I said nothing. I drank the whiskey and ordered another. And then another.

I could see her face in the mirror behind the bar. I could see her smile. I could feel her hand holding mine. I could hear her asking questions. She seemed to be everywhere. But the more I drank the quieter she became. I also took a pinch or two of Delaney’s powders – and eventually she was silent.

Morley, hectic and inquisitive as ever, had conveniently situated himself at the far end of the table at which the police had made their makeshift headquarters – the perfect location for a quiet spot of eavesdropping. He was armed with a cup of black tea, and was busy with his pen writing in one of his tiny German waistcoat-pocket-sized notebooks. He had about him his usual glow. Miriam was smoking and surveying the room with a look of pity and disgust. I sat down with them. I felt sick.

‘Ah, Sefton,’ said Morley. ‘The hero of the hour.’

‘Hardly,’ I said.

‘Come, come, we’ve heard all about your exploits, dragging people from their carriages and what have you, saving lives—’

I got up to leave, but Miriam gripped my arm and forced me to sit back down.

‘He’s had a shock, Father. Best to leave it.’

‘Of course!’ said Morley. ‘Yes, of course, quite upsetting.’

‘I wonder actually if, in the circumstances, we should perhaps call a halt to the book, Father,’ said Miriam.

‘Agreed,’ I said.

‘Yes,’ said Morley, to my surprise. ‘Perhaps we should.’

‘Really?’ said Miriam.

‘Till tomorrow morning, perhaps?’

‘What?’ I said.

‘Otherwise we would slip very far behind in our schedule, Miriam.’

‘Our schedule,’ I said, with contempt.

‘Is something wrong, Sefton?’ asked Morley.

‘Father,’ said Miriam, coming to my rescue. ‘I was thinking we should perhaps take a longer break?’

‘Agreed. Again,’ I said.

‘A longer break?’ In all my years with Morley I rarely saw him riled or succumbing to petty rages, but this suggestion made him spiteful. ‘Do you both want us to give up then?’ said Morley. ‘Just because there’s been a train crash?’

‘No,’ said Miriam slowly, as if speaking to an ignorant child. ‘But you’re right: there has been a train crash.’

‘And what on earth do you propose doing when real disaster occurs?’ asked Morley. ‘As it surely will.’

‘Real disaster?’ I said.

‘A war, or a famine? Another Spanish flu? A crash is an accident. It may be a tragedy. But it is not, strictly speaking, a disaster. Do you know what a disaster is?’

‘I think I do,’ I said.

‘Has there been great loss of life?’

‘A little girl died, Father!’ said Miriam.
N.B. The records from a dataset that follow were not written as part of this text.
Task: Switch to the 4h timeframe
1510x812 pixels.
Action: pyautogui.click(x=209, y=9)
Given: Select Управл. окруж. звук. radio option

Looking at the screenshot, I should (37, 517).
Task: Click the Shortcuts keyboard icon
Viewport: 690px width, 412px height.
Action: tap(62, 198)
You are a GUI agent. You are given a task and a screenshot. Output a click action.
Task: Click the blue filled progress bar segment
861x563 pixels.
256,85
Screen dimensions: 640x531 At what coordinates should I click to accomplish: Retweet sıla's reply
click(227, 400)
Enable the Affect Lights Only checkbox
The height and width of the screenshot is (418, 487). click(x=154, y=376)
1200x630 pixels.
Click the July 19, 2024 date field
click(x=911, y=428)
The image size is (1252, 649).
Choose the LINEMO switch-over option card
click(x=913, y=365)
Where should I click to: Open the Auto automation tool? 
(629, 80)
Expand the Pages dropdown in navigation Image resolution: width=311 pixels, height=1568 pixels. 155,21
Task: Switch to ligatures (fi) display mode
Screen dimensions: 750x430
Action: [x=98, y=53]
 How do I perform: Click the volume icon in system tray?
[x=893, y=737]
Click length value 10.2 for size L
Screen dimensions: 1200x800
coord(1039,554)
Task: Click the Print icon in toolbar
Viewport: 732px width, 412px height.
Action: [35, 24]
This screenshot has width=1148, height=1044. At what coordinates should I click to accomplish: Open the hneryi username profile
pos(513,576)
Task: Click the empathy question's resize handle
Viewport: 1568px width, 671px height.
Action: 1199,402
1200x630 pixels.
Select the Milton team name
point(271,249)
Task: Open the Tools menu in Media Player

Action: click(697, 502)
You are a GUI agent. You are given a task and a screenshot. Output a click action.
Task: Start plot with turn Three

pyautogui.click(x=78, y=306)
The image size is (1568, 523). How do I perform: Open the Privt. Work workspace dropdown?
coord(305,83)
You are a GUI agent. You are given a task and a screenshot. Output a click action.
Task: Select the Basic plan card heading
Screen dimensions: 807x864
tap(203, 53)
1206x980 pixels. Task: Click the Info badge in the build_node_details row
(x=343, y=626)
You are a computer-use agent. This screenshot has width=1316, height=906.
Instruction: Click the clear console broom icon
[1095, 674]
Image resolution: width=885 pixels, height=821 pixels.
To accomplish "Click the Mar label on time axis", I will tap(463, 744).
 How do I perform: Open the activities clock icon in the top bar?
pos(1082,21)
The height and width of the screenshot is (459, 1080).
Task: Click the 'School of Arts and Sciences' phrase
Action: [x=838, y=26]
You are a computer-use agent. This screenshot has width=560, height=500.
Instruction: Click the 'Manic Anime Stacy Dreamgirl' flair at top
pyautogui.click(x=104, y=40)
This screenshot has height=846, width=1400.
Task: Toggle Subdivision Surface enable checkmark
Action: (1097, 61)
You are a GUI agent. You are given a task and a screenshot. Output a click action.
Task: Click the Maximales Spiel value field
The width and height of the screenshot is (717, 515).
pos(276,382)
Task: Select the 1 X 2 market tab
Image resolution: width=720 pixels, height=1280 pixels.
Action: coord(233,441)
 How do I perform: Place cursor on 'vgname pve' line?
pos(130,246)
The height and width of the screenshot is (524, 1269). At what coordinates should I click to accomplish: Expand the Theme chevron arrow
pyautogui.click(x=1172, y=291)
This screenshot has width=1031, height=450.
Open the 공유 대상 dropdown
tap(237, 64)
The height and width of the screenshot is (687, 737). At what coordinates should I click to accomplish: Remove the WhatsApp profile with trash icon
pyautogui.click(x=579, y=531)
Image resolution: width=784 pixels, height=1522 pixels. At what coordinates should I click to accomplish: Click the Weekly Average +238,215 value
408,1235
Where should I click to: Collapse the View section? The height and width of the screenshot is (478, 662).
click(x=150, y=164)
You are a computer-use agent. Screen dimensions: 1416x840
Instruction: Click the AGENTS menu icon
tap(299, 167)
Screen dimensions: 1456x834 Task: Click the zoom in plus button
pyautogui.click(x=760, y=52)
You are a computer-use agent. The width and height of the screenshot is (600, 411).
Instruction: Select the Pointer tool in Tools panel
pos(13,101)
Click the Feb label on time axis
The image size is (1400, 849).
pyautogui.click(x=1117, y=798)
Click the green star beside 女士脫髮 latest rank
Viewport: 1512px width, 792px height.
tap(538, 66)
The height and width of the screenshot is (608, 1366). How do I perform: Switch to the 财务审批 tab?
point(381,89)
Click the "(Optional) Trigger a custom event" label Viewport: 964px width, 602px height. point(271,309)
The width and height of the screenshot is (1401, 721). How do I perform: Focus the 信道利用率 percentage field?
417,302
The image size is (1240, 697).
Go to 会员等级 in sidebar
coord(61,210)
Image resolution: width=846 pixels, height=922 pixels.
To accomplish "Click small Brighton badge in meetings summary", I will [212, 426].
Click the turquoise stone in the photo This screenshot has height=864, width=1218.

‘Which is tragic, but as I say, it is not—’

I moved to get up again and again Miriam held me back.

‘I’m sorry but I have no intention of continuing to work with you on this book at this time, Mr Morley,’ I said.

‘And I have no intention of allowing you to give up our enterprise at this time, Sefton, simply because of misfortune. Would any great art ever have been created if we had given up because of some setback? Did any of us give up what we were doing during the Great War? Did I give up when my son and my wife—’

‘And did I give up when in Spain—’

‘Boys! Please!’ said Miriam, slapping the table with both hands. ‘I have no intention of allowing you two to bicker like children. Of course Sefton won’t be giving up on the project, will you, Sefton?’ She glared fiercely at me.

‘Well, it rather sounds like it to me,’ said Morley. ‘Tu ne cèdes.’

‘We are not talking about giving up, Father. But I do think we might at least pause in our endeavours until the tragic matters here are in some way resolved.’

Morley huffed. I gazed distractedly around the room.

‘You know you can be terribly insensitive sometimes,’ said Miriam.

‘Insensitive?’ cried Morley. ‘Me? Insensitive?’

Fortunately – before I walked off, or struck Morley for his self-righteous stupidity – our conversation was interrupted by a young man who had sidled over, obviously intent on talking to us. He looked as though he might be a butcher’s boy: his face was flushed, and he had that soft, odd, awkward manner of someone more at home with animals than with humans. He was not in fact though a butcher’s boy: he was a reporter from the Westmorland Gazette. (Morley, who had of course started out as a muck-raking journalist, had little time for practitioners of his previous profession. In private he referred to them unflatteringly as ‘Gobbos’, after Shakespeare’s word-mangling idiot in The Merchant of Venice. In Morley’s Defence of the Realm (1939) he describes journalists as ‘allowed fools, paid to express contempt for people, politics, religion and society as a whole’. Over the years he described journalists variously to me as ‘vampires’, ‘grave-robbers’, ‘cutpurses’, but also as ‘the just’, as ‘valiant heroes’, and as ‘seekers after the truth’. His feelings and ideas were often inconsistent and contradictory.)

‘The Westmorland Gazette!’ cried Morley. ‘Of course! Thomas De Quincey’s old paper, is it not?’

‘I believe so, sir, yes.’

‘Founded when?’

‘I’m not entirely sure, sir.’ The young chap’s red-flushed cheeks flushed all the redder.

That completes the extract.